The office also continues to offer a passport service, which is also used by surrounding counties.
Goodchild said there is a Certified Recorder program offered by the state which has been great for training.
Goodchild is seeking a 3.5 percent raise.
“Each year we get closer to the average but we would still be catching up,” said Goodchild.
County Attorney’s Request
Koley gave the presentation for the County Attorney’s Office. It was noted Raymond was the Iowa State Association of Counties president this year and has worked on policies for counties for four years.
On county insurance rates, due to a Wellness program, the county has been able to receive a discount in premiums through ISAC.
“We saved about $250,000 over the past nine years,” according to the County Attorney Report.
“Plymouth County was one of the first to go with paperless court documents. We are now in our fourth year and the project continues to be updated and is now in 25 counties,” said Raymond’s report.

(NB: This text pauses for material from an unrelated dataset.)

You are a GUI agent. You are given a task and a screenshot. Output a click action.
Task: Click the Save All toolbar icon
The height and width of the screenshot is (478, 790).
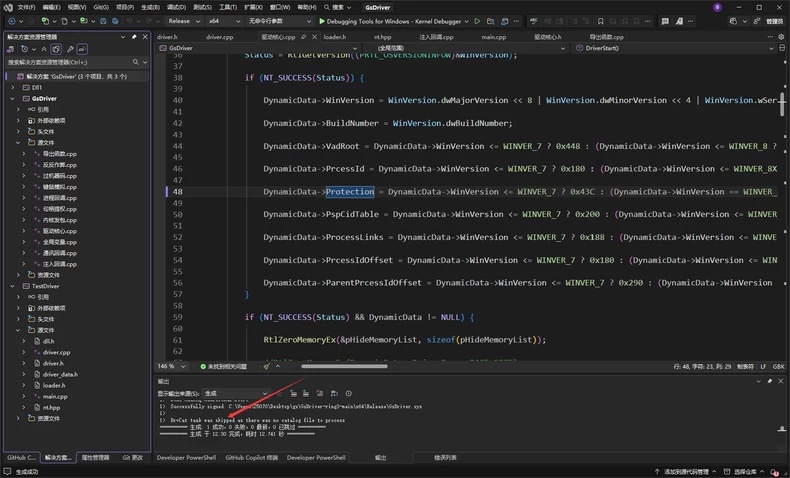tap(115, 21)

Raymond is also chairman of the Plymouth County Domestic Violence Coalition; Drug Court Advisory Board; and the Plymouth County 24-7 Sobriety Program.
“The county attorney’s office is one of only five or six in the state that engages in the driver’s license reinstatement program. To date, Plymouth County has received more than $1 million from this program. We work to help restore driving privileges for those who simply owe fines.”
“I ask for a Cost of Living raise commemorate with the Midwest CPI and an additional 5 percent pay raise for recognition for outstanding achievements that I have engaged in,” stated Raymond’s report.
“A couple of years ago we had a retreat with the department heads, and it was a chance for the county to get together and to talk strategy a little bit on ideas from the county government standpoint,” said Anderson. “We had another retreat recently with ISAC and Bill Peterson of ISAC said how the county all works together. Elsewhere, county supervisors go to conferences and keep the information for themselves.”
“This is a real good county,” he said. “We have real good people.”
“Everyone in the private sector thinks they ought to get a raise but they don’t think anyone in government should get one,” said Anderson. “Ninety percent of the time I’d do this job for free. We’re not here for the money.”
“Maybe they are behind a little bit but they also have to make a living,” he said. “If the department heads get 5 percent, it trickles down. But in the private sector, someone may not get a raise or someone may get a 10 percent raise.”
“We need to have these people well-paid but the money has to come from somewhere,” said Anderson.